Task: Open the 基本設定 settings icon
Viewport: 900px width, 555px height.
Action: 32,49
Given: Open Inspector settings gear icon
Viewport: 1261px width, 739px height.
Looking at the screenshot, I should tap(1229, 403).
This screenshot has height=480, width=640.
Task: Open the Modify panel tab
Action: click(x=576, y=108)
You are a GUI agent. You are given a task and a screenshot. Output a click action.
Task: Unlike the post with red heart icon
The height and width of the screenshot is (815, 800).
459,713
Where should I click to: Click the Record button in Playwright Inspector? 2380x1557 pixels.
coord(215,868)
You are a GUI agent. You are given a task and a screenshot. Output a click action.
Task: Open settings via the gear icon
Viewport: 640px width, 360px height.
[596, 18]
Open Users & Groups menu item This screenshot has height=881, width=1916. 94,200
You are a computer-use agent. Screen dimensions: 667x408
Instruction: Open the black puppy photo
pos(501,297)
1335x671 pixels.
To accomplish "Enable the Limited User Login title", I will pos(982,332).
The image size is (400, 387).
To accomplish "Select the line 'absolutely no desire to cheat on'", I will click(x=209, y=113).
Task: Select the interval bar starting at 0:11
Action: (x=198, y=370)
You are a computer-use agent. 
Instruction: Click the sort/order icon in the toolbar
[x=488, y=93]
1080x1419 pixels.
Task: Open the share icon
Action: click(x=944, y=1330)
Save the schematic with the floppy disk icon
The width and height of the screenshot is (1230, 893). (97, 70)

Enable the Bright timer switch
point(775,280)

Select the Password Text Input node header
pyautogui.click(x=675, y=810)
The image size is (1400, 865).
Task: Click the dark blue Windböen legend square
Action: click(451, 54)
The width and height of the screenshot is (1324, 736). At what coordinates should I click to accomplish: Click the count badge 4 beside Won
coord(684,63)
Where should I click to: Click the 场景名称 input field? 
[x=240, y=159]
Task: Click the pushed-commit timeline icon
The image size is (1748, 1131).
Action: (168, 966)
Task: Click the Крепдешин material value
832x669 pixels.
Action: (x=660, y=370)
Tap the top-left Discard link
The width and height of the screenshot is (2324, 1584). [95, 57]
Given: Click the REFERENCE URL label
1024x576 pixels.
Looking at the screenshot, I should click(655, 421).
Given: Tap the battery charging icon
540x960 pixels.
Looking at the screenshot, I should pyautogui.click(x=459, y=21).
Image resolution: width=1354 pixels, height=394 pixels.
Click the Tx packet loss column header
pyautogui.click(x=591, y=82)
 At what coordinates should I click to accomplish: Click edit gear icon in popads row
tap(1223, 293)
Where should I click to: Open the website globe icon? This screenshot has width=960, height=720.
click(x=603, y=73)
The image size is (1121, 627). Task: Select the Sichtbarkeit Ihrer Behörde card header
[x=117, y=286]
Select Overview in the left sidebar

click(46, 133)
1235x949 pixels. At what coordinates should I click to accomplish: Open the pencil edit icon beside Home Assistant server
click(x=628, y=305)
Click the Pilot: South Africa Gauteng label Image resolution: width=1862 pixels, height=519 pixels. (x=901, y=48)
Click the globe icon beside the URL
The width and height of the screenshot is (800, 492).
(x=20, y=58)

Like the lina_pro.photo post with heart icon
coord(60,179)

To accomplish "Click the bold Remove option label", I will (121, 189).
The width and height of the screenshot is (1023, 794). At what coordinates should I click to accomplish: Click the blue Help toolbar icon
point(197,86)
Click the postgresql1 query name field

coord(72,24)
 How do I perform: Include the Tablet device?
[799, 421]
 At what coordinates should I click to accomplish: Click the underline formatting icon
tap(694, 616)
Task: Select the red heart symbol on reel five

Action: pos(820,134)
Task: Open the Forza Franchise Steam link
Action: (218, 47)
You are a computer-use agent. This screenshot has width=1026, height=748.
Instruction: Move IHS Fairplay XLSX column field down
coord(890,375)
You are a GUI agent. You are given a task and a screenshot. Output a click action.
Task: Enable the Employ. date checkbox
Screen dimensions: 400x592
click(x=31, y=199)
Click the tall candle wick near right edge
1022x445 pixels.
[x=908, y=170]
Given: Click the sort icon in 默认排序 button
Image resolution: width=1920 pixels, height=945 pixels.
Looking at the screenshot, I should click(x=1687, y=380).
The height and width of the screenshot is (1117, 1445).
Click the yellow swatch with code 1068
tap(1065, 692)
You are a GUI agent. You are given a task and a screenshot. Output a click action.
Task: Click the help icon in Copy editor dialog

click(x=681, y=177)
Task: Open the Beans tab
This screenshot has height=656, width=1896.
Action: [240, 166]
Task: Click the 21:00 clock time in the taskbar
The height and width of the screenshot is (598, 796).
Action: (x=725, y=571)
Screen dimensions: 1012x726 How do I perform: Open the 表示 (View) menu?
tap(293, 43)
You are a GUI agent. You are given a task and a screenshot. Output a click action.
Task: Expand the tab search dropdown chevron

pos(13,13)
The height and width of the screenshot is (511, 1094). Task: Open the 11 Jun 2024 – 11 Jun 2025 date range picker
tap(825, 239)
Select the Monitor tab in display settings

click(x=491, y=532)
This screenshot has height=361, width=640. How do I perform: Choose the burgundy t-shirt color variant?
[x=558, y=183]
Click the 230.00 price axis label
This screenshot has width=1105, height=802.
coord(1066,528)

══════════

● **Your instructions**
Once you have checked each line above for the string "computer", state how many lines contain it and add nothing more.

● **Result**
3